Wednesday, August 18, 2010

To My Eyes, Ears, and Mouth....



Dont want to be so angry dont want to keep so quiet now its open fire and i cant move 
dont want to be so careful dont care enough to mind dont know 
leave me with no head room 
to climb back down 
im just waiting for a land slid 
made up my mine to make me whole again 
take up 
your time when im alone 

dont want to be so anxious 
dont care to stand in line 
i like bein in an open fire 
as you watch me burn down 
and wait along the waste side 
made up my mind to make me whole again 
take up your time when im alone 

Dont want to let you down 
dont care to bring this up again 
in my defense it doesnt make since 
why you even come around 
then over and over you lay around 
and watch me go back down before my storm 
made up my mind to make me whole again 
take up your time (I Ammmmmmmmmmm) 
to make me whole again 
take up your time when im a lone



Day Six & Seven: The Days of Stepping Forward

Change is hard.

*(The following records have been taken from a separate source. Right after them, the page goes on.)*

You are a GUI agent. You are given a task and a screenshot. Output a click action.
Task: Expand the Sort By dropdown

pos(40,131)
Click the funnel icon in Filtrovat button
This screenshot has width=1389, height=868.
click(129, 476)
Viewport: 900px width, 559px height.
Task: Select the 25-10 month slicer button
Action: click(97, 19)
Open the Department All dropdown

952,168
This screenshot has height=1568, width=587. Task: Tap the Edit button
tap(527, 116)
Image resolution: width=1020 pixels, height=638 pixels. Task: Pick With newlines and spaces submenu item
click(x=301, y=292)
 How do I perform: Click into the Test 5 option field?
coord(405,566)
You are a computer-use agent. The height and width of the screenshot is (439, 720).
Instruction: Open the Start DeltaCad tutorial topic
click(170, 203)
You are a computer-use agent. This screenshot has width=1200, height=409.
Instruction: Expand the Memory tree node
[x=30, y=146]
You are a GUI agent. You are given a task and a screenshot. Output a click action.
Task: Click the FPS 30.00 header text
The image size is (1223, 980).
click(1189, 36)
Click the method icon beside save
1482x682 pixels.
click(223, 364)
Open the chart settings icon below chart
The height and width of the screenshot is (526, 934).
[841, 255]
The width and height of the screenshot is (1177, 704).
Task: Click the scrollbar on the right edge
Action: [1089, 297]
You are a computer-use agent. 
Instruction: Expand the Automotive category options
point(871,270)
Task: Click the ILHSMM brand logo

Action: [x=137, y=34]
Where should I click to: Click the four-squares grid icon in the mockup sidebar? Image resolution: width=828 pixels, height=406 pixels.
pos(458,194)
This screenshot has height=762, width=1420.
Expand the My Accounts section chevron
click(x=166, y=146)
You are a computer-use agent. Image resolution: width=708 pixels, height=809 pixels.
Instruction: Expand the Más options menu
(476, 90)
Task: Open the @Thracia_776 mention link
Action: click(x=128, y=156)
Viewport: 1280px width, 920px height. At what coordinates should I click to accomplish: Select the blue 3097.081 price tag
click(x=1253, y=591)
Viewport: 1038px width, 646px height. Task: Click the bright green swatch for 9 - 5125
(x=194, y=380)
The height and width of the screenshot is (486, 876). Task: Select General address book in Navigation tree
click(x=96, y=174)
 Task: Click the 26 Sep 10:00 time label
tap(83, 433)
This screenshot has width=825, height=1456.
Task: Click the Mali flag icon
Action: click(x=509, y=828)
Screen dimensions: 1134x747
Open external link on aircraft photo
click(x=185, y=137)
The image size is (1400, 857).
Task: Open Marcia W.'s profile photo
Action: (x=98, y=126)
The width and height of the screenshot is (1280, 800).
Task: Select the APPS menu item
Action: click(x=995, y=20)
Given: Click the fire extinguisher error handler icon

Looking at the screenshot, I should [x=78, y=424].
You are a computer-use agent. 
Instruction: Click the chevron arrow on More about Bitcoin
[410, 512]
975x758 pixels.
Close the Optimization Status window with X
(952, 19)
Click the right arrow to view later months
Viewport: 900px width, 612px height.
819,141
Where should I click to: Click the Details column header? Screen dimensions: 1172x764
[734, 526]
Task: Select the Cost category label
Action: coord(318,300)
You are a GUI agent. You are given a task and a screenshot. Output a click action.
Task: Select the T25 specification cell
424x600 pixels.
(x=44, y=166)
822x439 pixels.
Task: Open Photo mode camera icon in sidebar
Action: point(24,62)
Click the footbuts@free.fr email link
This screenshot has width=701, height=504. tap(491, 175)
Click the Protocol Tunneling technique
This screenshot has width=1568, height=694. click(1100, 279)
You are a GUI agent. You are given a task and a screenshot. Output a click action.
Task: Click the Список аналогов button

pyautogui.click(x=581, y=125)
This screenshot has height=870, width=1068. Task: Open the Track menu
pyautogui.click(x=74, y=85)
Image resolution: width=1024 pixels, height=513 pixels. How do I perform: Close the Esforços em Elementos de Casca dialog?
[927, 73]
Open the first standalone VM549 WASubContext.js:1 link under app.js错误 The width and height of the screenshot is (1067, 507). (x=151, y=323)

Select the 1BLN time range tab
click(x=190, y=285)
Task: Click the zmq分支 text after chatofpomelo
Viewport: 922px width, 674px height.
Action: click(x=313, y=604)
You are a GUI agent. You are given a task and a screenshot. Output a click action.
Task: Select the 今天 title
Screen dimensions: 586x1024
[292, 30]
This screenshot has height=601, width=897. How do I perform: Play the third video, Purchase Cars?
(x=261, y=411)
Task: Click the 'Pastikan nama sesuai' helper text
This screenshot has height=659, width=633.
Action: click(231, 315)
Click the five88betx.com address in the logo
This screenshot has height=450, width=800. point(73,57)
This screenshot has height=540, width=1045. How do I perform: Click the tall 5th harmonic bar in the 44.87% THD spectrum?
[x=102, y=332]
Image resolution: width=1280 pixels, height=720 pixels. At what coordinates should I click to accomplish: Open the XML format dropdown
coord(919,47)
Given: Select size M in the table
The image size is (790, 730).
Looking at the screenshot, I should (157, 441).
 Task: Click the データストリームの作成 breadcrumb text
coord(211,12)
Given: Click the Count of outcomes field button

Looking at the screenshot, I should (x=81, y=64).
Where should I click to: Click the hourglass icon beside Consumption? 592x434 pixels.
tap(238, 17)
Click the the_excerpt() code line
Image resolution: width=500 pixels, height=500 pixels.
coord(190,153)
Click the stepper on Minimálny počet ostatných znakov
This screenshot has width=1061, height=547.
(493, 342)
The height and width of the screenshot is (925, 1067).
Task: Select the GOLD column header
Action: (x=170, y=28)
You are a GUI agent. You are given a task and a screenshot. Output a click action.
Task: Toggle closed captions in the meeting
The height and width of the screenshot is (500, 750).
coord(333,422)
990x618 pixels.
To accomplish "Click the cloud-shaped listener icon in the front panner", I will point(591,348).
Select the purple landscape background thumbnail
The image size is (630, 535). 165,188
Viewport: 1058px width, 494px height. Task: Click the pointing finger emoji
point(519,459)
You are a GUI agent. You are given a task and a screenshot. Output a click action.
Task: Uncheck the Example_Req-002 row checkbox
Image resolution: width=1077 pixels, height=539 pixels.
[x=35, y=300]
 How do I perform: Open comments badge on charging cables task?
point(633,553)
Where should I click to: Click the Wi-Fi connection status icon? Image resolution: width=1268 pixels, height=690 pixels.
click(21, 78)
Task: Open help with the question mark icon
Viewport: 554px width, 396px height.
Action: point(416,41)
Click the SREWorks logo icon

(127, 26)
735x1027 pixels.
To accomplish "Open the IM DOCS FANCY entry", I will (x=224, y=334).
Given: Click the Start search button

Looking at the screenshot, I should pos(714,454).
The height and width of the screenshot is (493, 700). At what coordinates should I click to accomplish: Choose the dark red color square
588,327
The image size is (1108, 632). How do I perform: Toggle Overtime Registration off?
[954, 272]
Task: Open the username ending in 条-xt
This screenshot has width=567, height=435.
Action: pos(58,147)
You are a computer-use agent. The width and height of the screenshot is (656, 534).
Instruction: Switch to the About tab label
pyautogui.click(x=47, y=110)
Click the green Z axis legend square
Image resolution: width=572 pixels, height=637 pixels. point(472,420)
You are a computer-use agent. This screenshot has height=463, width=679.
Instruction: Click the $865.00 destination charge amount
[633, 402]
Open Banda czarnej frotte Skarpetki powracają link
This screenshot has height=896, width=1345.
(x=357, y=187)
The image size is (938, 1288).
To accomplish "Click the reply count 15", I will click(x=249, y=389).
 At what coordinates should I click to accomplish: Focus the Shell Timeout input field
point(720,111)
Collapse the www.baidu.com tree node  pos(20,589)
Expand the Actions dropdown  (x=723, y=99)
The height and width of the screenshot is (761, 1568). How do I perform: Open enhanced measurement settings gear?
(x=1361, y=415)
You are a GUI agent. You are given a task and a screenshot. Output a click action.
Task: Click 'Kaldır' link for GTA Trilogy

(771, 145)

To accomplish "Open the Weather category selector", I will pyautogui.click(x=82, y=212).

Change is needed. I am stubborn. These are all so very true. Working forward from knowing about change and actually making it is two very different things. And that is what Im trying to do.
    I have have always been a person that has someone by her side. I haven't had a chance in a very long time to experience what change is just for myself without anybody else involved. Its weird to think that I am going to be okay, because that nervous knot in my stomach really would like to convince me Im wrong.
          I have been working forward on trying to embrace this change by allowing myself to feel whatever I need to feel, whenever it happens. I guess I really believe that everything happens for a reason, and if things are meant to work out the way you want them, they will if they're supposed to be. This is the thought that is keeping me moving on, keeping me smiling, and keeping me constantly hoping.
        I am going to figure things out, I just need to take them one step at a time.

Sunday, August 15, 2010

To My Eyes, Ears, and Mouth....

















I don't wanna be the one to say goodbye
But I will, I will, I will
I don't wanna sit on the pavement while you fly
But I will, I will, oh yes I will

'Cause maybe in the future, you're gonna come back
You're gonna come back around
Maybe in the future you're gonna come back
You're gonna come back

Oh, the only way to really know is to really let it go
Maybe you're gonna come back, you're gonna come back
You're gonna come back to me

I don't wanna be the first to let it go
But I know, I know, I know
If you have the last hands that I want to hold
Then I know I've got to let them go

'Cause maybe in the future you're gonna come back
You're gonna come back around
Maybe in the future you're gonna come back
You're gonna come back

Oh, the only way to really know is to really let it go
Maybe you're gonna come back, you're gonna come back
You're gonna come back

I still feel you on the right side of the bed
And I still feel you in the blankets pulled over my head
But I'm gonna wash away, oh I'm gonna wash away
Everything till you come home to me

Maybe in the future you're gonna come back
You're gonna come back
In the future you're gonna come back
You're gonna come back

Maybe in the future you're gonna come back
You're gonna come back around
Maybe in the future you're gonna come back
You're gonna come back

Oh, the only way to really know is to really let it go
Maybe in the future you're gonna come back
You're gonna come back around
Maybe in the future you're gonna come back
You're gonna come back

Oh, the only way to really know is to really let it go
Maybe you're gonna come back, you're gonna come back
You're gonna come back to me, you're gonna come back to me
You're gonna come back to me 








Day Four & Five: The Days Of Realization

I just got back from our annual Connolly Family camping trip and it was amazing. It was full of memories that I know are going to last me a life time. Full of laughs that filled my heart, and full of life that enhanced mine.
             This time this camping trip was not just for fun, but for therapy.  I realized a lot about myself by looking at my family. I realized that I have so many faucets of my character that are amazing, and strange. I realized that I most of the time know that I want, but I am so unsure at the same time. I also realized strangely while sitting around the campfire drinking tea, that i proceed in life almost the same way I drink tea.
          Most of the time, i pour my tea. Figure out what type of tea I want. Let it brew the same way I do my relationships. Then I wait, and wait, and wait. I test the water with my finger and after a while I finally decide to drink it. By that point I am in love with the tea, I never want it to go empty or cold, but of course it does, because its tea. I realized I have to test the water before even putting my lips to the rim of the cup, because I am so afraid of getting burned. Im so afraid, yet I know that I will recover.
       I realized that I am so afraid of so many things because I know that they might hurt. But I guess its okay to be hurt a little bit, its okay to recover, and its okay to learn from that burn. It will make me a stronger woman from it.
    So now I am home and on to my next learning experience that may come my way. I am excited to learn how to cope on my own, how to truly value my own emotions, wants, and wishes. I am excited to learn how to make a friendship thrive and grow despite awkward struggles that might come about. Im excited about change for the first time in my life.... yet scared shitless.... but thats okay.